Boullosa suspende la colonia de L’Atlántide en el espacio y en un tiempo futuro, después de la destrucción final del mundo. A primera vista es una comunidad utópica que flota arriba de las nubes donde la organización social sumamente regulada se asemeja a la de Atlantis, ya insinuada por su nomenclatura, pero a la vez está imbuido con referencias bíblicas. Todos los habitantes tienen los mismo derechos y sus orígenes son parecidos a los del Jardín del Edén; es el ‘Paraíso Terrenal’ (18), antes de la Caída en donde no existe ni la muerte ni la enfermedad y los habitantes son los elegidos. El único objetivo que tiene la comunidad de L’Atlàntide es la reconstrucción del mundo natural que ha sido destruido por el fin del mundo. Sin embargo, mientras que ‘avanza’ la narración el sueño utópico se raya en la distopía porque la amnesia precipitada por la imposición de la reforma del lenguaje amenaza la transmisión de la memoria y por lo tanto, de la identidad. La caída final de L’Atlántide y Atlantis es parecida. En el Atlantis de Platón el comportamiento de los habitantes ya no es regulado por los dioses y los habitantes “began to behave themselves unseemly. To the seeing eye they now began to seem foul” [12] y Zeus, al observar la auto-destrucción de la sociedad, ejerce su ira, precipita su caída, culminando en su destrucción total por una ola gigantesca. En L’Atlàntide el lenguaje es suprimido y se convierte en una serie de gestos y señas con lo cual los personajes se vuelven bestiales, sus labios son reemplazados por algo semejante a hocicos y son descritos como “maniquíes anómalos” (290). La colonia está destruida por la supresión de la memoria y la reforma del lenguaje que controla y regula los pensamientos y las acciones de la comunidad, reflejando el papel de la policía del pensamiento en 1984. La reforma del lenguaje también se asemeja a la ‘neolengua’, cuya objetivo “no era solamente proveer un medio de expresión a la cosmovisión y hábitos mentales propios de los devotos del Ingsoc, sino también imposibilitar otras formas de pensamiento… La finalidad de la neolengua no era aumentar, sino disminuir el área del pensamiento” [13].

Tanto en L’Atlàntide de Boullosa como en Oceanía de Orwell los cuerpos están sujetos a los caprichos y los deseos de la ‘Central’ o Gran Hermano. En la ‘colonia’ los nombres son reemplazados por números pero Lear crea nombres para todos los habitantes, recurriendo a personajes y lugares bíblicos del mundo antes de que el hombre lo destruyera. El número de Lear es 24, pero cambia su nombre original de Cordelia a Lear. Ya no es la seguidora fiel de la ‘Central’; es la loca, un Rey Lear. Se puede leer la locura de Lear como una forma de protesta social en contra de los métodos de control que emplea la ‘Central’ y así su ‘locura’ se puede interpretar como cordura en contraste con la sociedad que la rechaza y la deja al margen. Lear crea memoria en un lugar que no la tiene, trabaja como arqueóloga de la memoria: “yo trabajo con polvo, son partículas diminutas, con la memoria escondida de la material” (22) y también trabaja con el texto de Hernando de donde recibe su inspiración. El texto de Hernando describe la desintegración del sueño franciscano de implantar la Iglesia Indiana en tierra novohispana. Por contar con su narrativa y por recordar la herencia etimológica de L’Atlàntide Lear está consciente de la posible destrucción que se vislumbra en el horizonte.
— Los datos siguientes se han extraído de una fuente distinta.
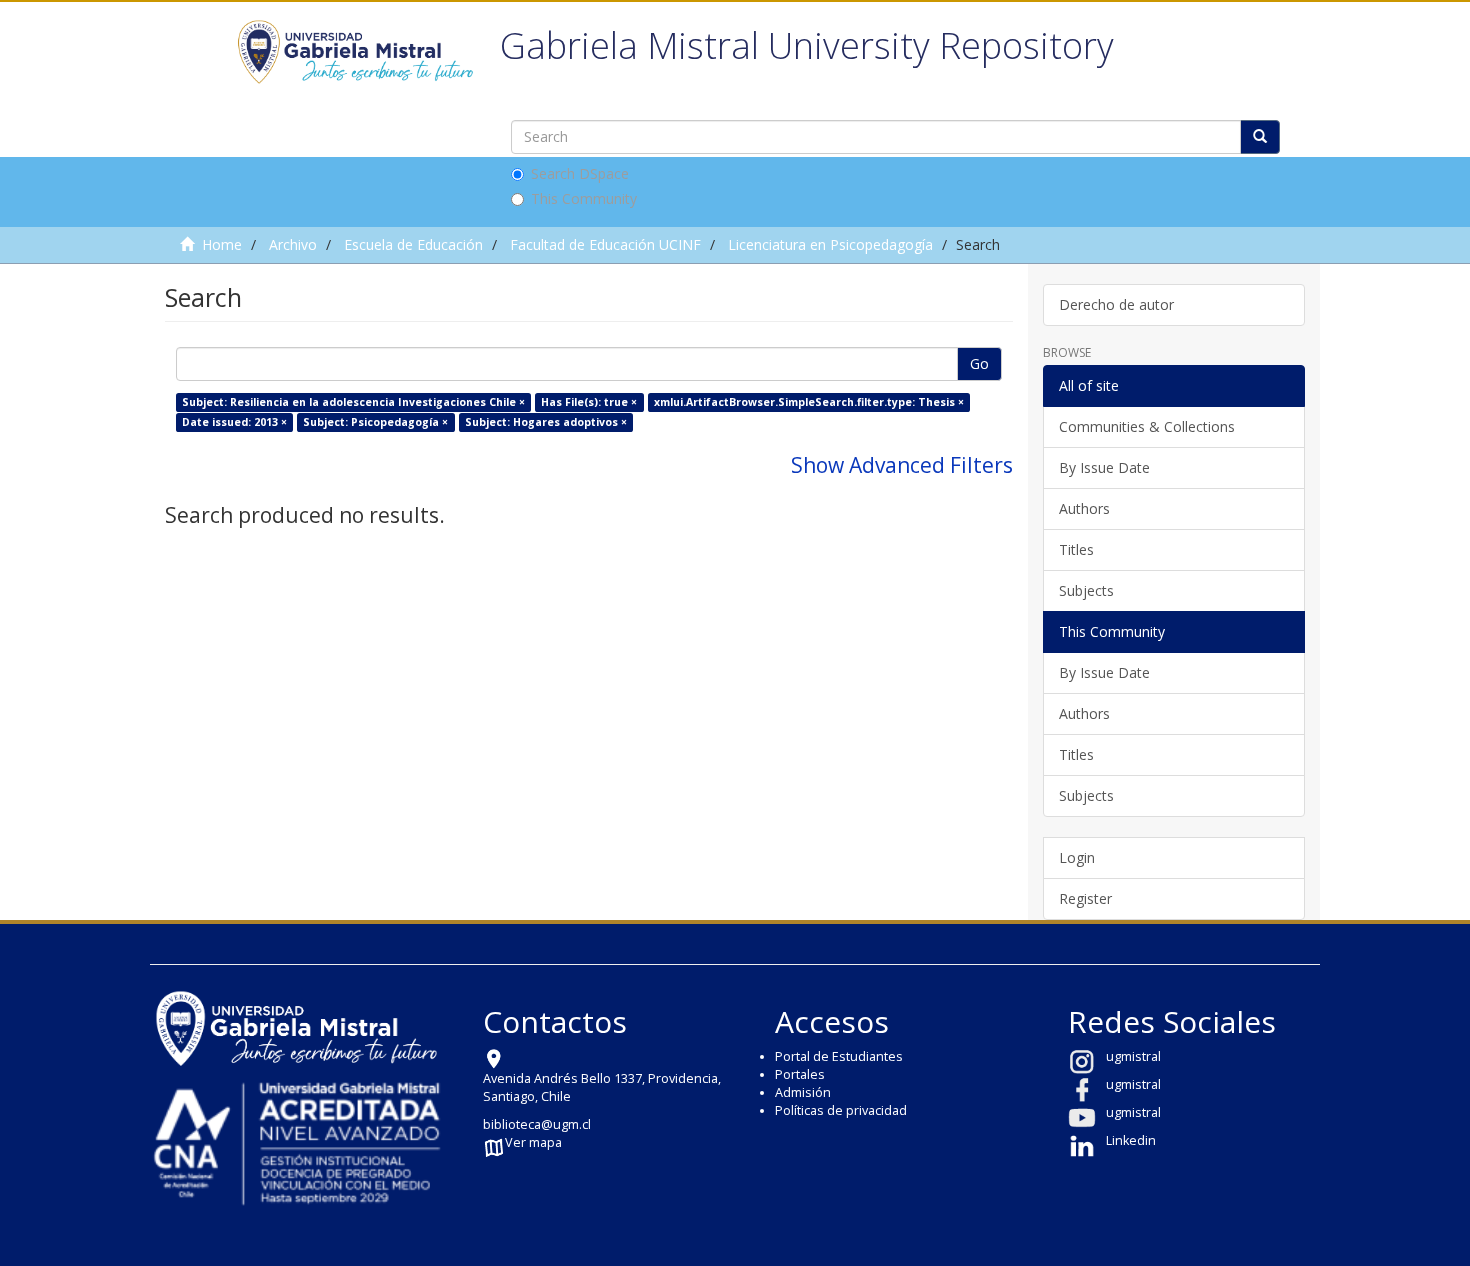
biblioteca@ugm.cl (537, 1124)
En el Atlantis de Platón el espacio está organizado por círculos concéntricos que indican las estructuras jerárquicas de poder. También en L’Atlàntide la construcción y manipulación del espacio es importante para organizar las funciones sociales y políticas de la comunidad, en donde el ojo omnisciente de la Central funciona como policía. El lugar focal en L’Atlàntide es el ‘Punto Calpe’, el nombre antiguo para la isla de Gibraltar que, junto con Abyla, formaba las Columnas de Hércules, y más allá se encontraba la isla mítica de Atlantis. Aquí la idea es que el Punto Calpe está en un umbral, una hipótesis subrayada por su forma arquitectónica: una escalera entre L’Atlàntide y la tierra. Es un espacio que existe en el límite del mito y la historia, el pasado y el futuro, el deseo alcanzable o no alcanzable, lo conocido y lo desconocido, la libertad y el control, utopía y distopía. Un monumento de escombros sirve como un recuerdo de la destrucción de la tierra y fomenta el diseño minimalista de la comunidad. El Punto Calpe funciona como una plaza pública donde todo está a la vista y es el único lugar en donde la Central permite la comunicación. La misma estructura de L’Atlàntide es parecido al panopticón propuesto por Jeremy Bentham en donde el efectos de la vigilancia constante imponen auto-disciplina y orden. El poder de la Central es omnipresente y omnisciente, penetrando las paredes de aire y los cuartos transparentes, tal como las telepantallas en 1984. La colonia de L’Atlàntide refleja la del siglo XVI y la arena de México-Tenochtitlan. En vez de ser controlada por la Central, el mundo de Hernando de Rivas es controlado por las autoridades eclesiásticas quienes regulaban las calles y las plazas, creando una puesta en escena del teatro de la Inquisición. En ambos casos se enfatiza la jerarquía, la geometría, vigilancia y disciplina, elementos que socavan el concepto de utopía.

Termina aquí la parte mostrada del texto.